- _Исходный текст_
-------------------------

Но надо сказать, что сам Тарковский мне импульса не передавал и советов не давал, приходилось самому искать… До съемок посмотрел запрещенный тогда «Андрей Рублев». Он мне дал ключик к маленькому зальчику, где просматривается материал. И я посмотрел. И понял, что это гениальный мыслитель. Что такое Андрей Рублев, ведь вокруг него убийства, предательства, кровопролитие, а Рублев в это время создает божественную Троицу. И я понял, что да – это то, чему меня учил Мильтинис, что именно так надо смотреть в искусство.

- Вы пересматриваете ленты, в которых снялись, когда их, например, показывают по телевидению?

-------------------------

- _Блок данных_
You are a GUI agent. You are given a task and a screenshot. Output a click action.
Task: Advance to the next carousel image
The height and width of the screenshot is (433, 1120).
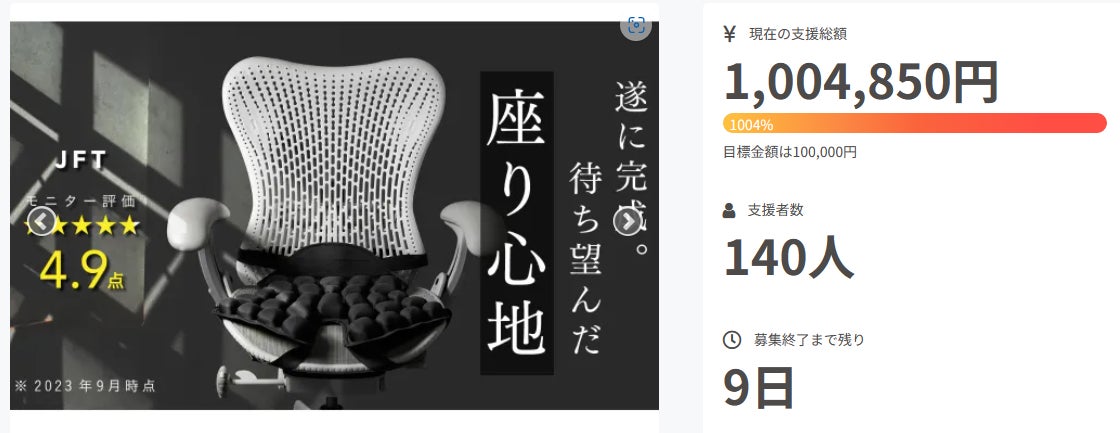(627, 222)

-------------------------

- _Что нужно сделать_
Перепишите из исходного текста слово в слово всё от «Но надо сказать, что» и вплоть до «смотреть в искусство.». Опирайтесь только на исходный текст.

- _Готовый ответ_
Но надо сказать, что сам Тарковский мне импульса не передавал и советов не давал, приходилось самому искать… До съемок посмотрел запрещенный тогда «Андрей Рублев». Он мне дал ключик к маленькому зальчику, где просматривается материал. И я посмотрел. И понял, что это гениальный мыслитель. Что такое Андрей Рублев, ведь вокруг него убийства, предательства, кровопролитие, а Рублев в это время создает божественную Троицу. И я понял, что да – это то, чему меня учил Мильтинис, что именно так надо смотреть в искусство.